Ports are diverse, and their ability to fulfil this potential depends on multiple factors such as the types of vessels they service, as well as their location, type, connections to the power grid, etc.
To support and accelerate the implementation of feasible integrated energy systems that utilise various low- and zero-carbon energy solutions in ports, INTERPORT will address four main research questions:
- What is the expected energy demand in different types of ports for different transition scenarios in Norway for 2030 and 2050?
- Which storage and conversion technologies are needed for different types of ports to ensure that the demand for different energy carriers can be met?
- How can ports develop business models to create value from their energy services, both for ships and vessels, and for different local energy grids and sectors?
- How can ports develop cost-efficient integrated energy systems that reduce emissions and provide sufficient flexibility, robustness and a reliable energy supply for its end users?
To answer these above research questions, INTERPORT will be organised in four, coupled work packages (WPs):
Scenarios for zero-emission ports of the future - WP1:
This work package will produce a consistent set of scenarios for the future energy demand. This will enable the development of a knowledge basis for how different types of ports can optimally develop their energy infrastructure to meet the demands of the fleet and their surroundings, and commit to the national emission-reduction targets.
WP leader: Marte Gammelsæter, SINTEF Energy Research
Interaction, storage, and conversion - WP2:
This work package will draw on the results from WP1 to develop various ways that ports can implement the energy storage and conversion technologies that will enable them to become flexible, low-carbon and, ultimately, zero-emission energy hubs.

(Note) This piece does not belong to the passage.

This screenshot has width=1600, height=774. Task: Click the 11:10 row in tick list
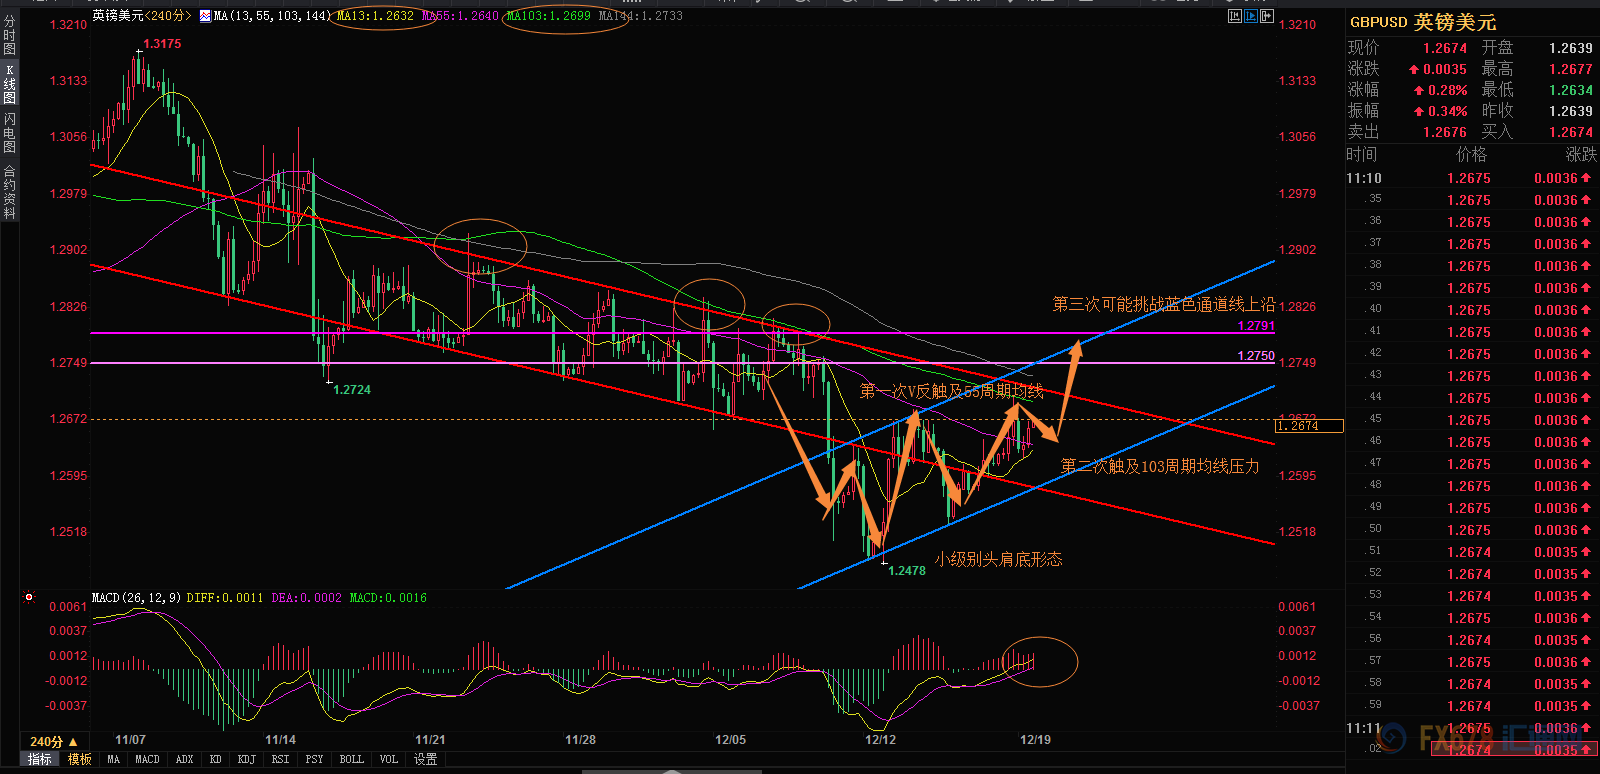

The ability to exploit interdependencies between different energy technologies will vary from port to port.
WP leader: Hanne Laura Pauliina Kauko, SINTEF Energy Research
Governance and business models - WP3:
This work package focuses on assessing the acceptance and feasibility of the scenarios and concepts identified in the previous two work packages. The assessments will distinguish between socio-political acceptance, market acceptance (users, producers, operators, infrastructure owners, investors and intra-firms), and community acceptance (procedural and distributional aspects, trust (for example in the safety), local benefits, and overall sustainability of the solutions).
WP leader: Sigrid Damman, SINTEF Digital
Investment planning for integrated port energy-systems - WP4:
This work package focuses on addressing the major challenge of providing flexible energy services at a competitive end-user price. Ports will have to undertake comprehensive investments and retrofitting to meet electrical and low- or zero-emission fuel demands from ships and vessels. At the same time, ports need to stay attractive to industrial and commercial shipping companies and align with governmental climate targets.